(Collected data)
==================================================

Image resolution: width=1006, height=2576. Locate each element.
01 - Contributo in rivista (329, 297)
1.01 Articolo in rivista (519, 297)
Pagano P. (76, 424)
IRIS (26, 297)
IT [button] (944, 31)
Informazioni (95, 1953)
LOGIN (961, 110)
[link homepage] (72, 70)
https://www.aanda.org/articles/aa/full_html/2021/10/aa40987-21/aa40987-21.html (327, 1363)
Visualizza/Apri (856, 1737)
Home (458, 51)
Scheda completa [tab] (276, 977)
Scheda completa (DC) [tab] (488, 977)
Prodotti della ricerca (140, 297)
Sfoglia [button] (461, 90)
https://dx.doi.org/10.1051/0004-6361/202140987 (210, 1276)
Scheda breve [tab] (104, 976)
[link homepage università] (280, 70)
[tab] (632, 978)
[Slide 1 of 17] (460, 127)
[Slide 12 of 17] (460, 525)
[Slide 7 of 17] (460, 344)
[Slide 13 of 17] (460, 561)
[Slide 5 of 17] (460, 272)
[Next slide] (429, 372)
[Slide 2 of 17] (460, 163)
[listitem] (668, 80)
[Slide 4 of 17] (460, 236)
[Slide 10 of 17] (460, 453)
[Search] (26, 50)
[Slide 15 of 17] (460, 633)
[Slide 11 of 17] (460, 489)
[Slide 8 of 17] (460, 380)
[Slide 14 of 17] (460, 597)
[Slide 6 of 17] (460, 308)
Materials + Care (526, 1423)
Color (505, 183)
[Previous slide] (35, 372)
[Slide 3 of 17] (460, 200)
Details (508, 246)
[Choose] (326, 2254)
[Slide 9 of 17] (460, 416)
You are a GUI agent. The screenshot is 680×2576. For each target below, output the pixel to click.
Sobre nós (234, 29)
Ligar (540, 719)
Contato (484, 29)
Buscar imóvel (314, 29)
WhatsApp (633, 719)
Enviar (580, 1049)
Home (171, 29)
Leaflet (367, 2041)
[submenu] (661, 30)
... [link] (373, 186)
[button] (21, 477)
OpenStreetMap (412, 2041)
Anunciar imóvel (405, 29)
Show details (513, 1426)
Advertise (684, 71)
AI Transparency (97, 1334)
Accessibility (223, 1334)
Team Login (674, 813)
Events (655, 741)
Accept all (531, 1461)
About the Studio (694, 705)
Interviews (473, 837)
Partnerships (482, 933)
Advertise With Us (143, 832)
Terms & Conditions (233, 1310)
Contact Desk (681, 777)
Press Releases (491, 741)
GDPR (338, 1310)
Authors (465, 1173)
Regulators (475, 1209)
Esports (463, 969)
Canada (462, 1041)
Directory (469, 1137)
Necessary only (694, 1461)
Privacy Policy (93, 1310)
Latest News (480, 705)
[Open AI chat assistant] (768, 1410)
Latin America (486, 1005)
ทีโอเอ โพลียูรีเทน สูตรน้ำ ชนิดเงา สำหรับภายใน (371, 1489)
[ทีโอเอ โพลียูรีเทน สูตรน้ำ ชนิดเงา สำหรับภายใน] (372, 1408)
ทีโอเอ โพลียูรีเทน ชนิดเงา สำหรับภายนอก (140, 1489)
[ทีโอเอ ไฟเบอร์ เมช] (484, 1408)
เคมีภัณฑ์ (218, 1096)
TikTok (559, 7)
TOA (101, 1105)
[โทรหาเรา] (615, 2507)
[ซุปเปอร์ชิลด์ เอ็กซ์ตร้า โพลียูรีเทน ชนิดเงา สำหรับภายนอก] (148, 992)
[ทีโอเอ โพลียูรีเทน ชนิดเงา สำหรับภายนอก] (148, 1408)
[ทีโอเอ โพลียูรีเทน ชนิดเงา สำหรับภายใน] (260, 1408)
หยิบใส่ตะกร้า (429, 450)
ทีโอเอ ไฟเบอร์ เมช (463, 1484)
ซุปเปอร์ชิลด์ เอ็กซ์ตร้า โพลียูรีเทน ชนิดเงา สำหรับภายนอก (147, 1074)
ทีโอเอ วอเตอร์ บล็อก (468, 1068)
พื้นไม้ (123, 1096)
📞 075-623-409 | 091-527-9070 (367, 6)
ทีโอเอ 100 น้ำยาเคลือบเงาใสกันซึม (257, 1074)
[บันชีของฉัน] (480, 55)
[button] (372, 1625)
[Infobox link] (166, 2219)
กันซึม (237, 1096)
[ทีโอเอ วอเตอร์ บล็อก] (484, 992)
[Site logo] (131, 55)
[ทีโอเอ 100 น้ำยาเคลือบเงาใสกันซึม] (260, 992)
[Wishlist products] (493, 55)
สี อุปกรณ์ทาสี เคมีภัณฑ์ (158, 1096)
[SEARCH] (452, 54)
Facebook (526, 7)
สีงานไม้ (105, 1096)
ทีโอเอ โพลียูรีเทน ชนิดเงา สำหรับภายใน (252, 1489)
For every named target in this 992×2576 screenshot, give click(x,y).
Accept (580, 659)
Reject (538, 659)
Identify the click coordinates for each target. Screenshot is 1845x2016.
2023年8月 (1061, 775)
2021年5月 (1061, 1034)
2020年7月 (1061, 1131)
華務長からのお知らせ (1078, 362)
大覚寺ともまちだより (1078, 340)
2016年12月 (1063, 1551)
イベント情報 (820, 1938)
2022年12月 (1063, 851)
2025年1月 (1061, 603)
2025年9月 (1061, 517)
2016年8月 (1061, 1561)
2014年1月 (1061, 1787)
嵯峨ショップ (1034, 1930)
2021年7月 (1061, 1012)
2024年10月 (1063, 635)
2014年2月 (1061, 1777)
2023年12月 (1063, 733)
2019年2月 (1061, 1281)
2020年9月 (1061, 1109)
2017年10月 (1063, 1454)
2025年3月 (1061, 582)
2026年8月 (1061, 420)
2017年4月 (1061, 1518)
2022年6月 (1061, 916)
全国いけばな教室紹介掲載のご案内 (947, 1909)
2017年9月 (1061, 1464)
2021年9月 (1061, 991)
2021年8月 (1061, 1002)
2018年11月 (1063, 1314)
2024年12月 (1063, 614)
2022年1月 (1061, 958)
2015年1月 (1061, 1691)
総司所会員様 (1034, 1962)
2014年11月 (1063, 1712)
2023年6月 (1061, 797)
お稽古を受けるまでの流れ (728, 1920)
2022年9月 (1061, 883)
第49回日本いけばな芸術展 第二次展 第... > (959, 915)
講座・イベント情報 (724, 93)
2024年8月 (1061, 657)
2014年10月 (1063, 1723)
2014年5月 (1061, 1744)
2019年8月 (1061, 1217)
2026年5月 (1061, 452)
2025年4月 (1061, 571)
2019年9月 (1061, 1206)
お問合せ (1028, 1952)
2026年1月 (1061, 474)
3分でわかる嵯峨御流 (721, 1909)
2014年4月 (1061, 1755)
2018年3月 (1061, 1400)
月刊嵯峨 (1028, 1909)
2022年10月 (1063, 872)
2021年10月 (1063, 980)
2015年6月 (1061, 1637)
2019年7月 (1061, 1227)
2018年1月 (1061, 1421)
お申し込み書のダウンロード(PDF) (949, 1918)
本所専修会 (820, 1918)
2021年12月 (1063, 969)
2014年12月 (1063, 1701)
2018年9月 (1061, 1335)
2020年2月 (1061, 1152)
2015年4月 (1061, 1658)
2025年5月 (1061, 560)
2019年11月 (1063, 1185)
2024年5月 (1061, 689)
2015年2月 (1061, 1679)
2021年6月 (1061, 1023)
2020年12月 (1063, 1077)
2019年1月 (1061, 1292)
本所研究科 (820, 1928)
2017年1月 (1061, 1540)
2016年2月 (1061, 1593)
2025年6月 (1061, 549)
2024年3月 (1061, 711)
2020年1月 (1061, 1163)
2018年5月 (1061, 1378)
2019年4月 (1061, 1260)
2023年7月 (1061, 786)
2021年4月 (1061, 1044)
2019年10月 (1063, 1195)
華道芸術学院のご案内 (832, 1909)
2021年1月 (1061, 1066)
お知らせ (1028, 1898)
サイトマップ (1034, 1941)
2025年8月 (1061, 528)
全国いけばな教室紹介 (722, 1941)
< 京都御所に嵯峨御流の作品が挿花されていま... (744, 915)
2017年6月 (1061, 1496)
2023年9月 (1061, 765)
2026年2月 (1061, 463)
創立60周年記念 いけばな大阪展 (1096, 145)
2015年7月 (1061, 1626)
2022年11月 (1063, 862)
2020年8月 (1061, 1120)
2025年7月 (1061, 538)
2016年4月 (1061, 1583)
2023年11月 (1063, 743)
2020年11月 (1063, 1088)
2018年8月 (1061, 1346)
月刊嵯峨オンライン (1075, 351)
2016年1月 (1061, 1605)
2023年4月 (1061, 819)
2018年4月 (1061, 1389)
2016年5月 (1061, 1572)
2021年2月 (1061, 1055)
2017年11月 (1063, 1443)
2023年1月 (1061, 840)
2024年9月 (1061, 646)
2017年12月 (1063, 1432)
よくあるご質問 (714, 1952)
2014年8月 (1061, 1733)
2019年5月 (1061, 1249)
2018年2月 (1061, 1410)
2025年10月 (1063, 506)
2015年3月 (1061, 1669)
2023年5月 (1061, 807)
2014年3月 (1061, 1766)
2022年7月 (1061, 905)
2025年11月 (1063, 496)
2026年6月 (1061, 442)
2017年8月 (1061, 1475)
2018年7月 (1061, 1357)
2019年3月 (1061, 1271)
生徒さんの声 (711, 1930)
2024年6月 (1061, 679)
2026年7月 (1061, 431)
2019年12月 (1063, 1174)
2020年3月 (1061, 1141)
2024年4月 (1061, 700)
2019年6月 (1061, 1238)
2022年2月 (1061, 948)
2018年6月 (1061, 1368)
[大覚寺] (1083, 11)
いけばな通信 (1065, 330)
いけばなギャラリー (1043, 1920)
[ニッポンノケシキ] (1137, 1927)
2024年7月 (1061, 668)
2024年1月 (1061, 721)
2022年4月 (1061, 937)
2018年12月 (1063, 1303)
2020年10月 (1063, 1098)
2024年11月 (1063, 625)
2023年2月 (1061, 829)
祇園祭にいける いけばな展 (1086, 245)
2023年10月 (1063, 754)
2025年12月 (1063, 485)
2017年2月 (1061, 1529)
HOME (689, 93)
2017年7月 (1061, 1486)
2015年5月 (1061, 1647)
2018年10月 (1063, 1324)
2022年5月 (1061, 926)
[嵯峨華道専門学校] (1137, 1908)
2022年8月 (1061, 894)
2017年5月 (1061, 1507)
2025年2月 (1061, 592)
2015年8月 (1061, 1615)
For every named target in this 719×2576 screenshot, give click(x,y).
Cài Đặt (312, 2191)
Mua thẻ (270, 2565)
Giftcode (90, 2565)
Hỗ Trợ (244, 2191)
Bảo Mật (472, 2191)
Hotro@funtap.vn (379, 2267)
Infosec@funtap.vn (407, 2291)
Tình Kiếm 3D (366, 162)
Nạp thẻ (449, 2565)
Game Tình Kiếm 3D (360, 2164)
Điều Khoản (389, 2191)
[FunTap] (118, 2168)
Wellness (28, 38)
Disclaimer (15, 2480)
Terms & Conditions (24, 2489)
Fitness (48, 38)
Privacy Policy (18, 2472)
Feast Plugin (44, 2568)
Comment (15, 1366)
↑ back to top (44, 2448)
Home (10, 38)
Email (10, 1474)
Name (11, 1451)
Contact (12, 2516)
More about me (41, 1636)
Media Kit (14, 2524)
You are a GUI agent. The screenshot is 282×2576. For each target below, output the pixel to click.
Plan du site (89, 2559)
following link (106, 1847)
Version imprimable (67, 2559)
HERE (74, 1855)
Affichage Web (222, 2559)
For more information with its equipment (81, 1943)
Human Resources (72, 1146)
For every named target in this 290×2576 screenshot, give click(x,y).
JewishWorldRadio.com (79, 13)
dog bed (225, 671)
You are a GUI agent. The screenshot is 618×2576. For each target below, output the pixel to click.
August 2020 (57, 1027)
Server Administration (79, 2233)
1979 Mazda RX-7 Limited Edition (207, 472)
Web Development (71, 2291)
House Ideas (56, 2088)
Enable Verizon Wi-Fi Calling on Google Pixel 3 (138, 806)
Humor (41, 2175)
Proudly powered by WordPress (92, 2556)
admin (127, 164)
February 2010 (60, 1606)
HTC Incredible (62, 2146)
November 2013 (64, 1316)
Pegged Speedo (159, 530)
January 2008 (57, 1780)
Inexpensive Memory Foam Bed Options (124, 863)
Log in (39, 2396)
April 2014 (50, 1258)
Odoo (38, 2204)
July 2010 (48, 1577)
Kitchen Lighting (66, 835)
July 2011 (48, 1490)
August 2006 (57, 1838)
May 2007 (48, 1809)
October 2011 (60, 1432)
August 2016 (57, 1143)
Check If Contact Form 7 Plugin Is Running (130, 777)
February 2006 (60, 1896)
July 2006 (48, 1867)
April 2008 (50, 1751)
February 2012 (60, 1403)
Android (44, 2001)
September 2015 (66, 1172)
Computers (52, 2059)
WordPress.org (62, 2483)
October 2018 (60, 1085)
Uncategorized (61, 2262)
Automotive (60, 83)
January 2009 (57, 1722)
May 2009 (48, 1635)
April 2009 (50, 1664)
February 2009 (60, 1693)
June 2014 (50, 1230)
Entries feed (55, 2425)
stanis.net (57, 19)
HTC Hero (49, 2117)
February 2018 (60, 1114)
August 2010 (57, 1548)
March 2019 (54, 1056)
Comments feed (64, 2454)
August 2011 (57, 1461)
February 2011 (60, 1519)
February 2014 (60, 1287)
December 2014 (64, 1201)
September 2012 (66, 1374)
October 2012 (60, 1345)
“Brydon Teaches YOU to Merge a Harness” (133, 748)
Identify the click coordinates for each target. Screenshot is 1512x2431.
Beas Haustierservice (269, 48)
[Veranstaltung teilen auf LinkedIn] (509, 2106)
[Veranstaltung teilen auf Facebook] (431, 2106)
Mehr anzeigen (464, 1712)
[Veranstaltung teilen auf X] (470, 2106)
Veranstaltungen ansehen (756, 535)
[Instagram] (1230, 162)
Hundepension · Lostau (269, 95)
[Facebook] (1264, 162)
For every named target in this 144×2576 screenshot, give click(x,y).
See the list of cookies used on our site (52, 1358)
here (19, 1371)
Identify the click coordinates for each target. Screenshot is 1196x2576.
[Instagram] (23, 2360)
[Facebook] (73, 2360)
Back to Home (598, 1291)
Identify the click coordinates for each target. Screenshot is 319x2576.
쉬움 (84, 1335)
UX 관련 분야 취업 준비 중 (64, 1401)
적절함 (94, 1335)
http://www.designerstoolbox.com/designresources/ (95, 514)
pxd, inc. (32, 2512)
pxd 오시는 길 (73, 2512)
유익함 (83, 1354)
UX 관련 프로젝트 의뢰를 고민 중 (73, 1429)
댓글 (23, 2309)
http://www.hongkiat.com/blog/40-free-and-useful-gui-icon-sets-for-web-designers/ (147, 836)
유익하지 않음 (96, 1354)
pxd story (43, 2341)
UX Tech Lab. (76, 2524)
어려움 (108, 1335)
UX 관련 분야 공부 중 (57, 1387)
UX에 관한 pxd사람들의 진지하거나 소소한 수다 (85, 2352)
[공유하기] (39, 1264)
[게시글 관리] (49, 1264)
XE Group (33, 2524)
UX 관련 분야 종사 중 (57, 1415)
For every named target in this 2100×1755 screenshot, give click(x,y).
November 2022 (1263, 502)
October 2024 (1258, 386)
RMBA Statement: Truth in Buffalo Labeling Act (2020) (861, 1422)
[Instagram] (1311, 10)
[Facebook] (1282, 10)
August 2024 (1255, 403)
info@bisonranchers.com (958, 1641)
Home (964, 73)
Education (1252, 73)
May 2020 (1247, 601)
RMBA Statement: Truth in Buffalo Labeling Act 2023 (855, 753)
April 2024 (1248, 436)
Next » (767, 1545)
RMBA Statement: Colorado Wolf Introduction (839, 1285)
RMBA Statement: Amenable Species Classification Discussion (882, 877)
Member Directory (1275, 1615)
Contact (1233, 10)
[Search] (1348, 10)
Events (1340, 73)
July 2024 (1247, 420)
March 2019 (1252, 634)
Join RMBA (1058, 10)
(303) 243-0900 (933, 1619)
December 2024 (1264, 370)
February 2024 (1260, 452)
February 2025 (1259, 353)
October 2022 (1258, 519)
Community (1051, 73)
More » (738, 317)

==================================================

In the entries above, the lines from the one bearing "IRIS (26, 297)" up to and including the one bearing "[Next slide] (429, 372)" should be transcribed exactly; no other line is wanted.

— Result below —
IRIS (26, 297)
IT [button] (944, 31)
Informazioni (95, 1953)
LOGIN (961, 110)
[link homepage] (72, 70)
https://www.aanda.org/articles/aa/full_html/2021/10/aa40987-21/aa40987-21.html (327, 1363)
Visualizza/Apri (856, 1737)
Home (458, 51)
Scheda completa [tab] (276, 977)
Scheda completa (DC) [tab] (488, 977)
Prodotti della ricerca (140, 297)
Sfoglia [button] (461, 90)
https://dx.doi.org/10.1051/0004-6361/202140987 (210, 1276)
Scheda breve [tab] (104, 976)
[link homepage università] (280, 70)
[tab] (632, 978)
[Slide 1 of 17] (460, 127)
[Slide 12 of 17] (460, 525)
[Slide 7 of 17] (460, 344)
[Slide 13 of 17] (460, 561)
[Slide 5 of 17] (460, 272)
[Next slide] (429, 372)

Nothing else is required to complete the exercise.